Ein derartiger Beitrag zur Debatte sei darüber hinaus ein weiterer Beweis, welch undurchschaubares Maß an Komplexität und Intransparenz das vertragsärztliche Vergütungssystem inzwischen angenommen habe. Die Krankenkassen sollten sich deshalb weniger mit der Vergabe von Auftragsgutachten beschäftigen, sondern stattdessen endlich einen konstruktiven Beitrag zur Einführung fester Preise liefern.
Zum Hintergrund: Bei der letzten großen Honorarreform 2008 wurden zwar die Preise für ärztliche Leistungen vereinheitlicht, nicht jedoch die je nach Erkrankung durchschnittlich anzusetzende Leistungsmenge für die Versorgung von Versicherten. Diese fiel aufgrund regional unterschiedlicher Strategien zur Mengensteuerung von KV zu KV höchst unterschiedlich aus.

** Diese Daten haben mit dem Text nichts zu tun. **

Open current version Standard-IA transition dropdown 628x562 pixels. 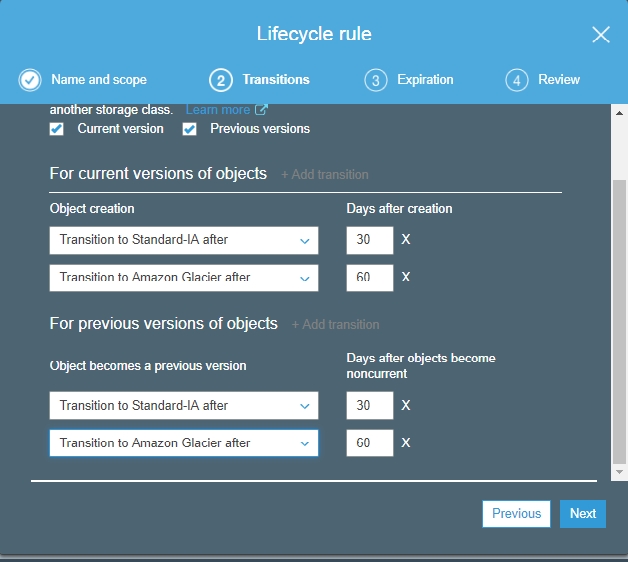(184, 240)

So galt in manchen KVen ein hoher Punktwert, aber eine eher rigide Mengenbegrenzung, während in anderen KVen zwar mehr Leistungen erbracht wurden, aber zu einem niedrigeren Punktwert. Die in LAVA zusammengeschlossenen KVen sind der Auffassung, dass die Leistungsmenge in ihren Regionen bei der Honorarreform zu niedrig bemessen und nie angeglichen wurde.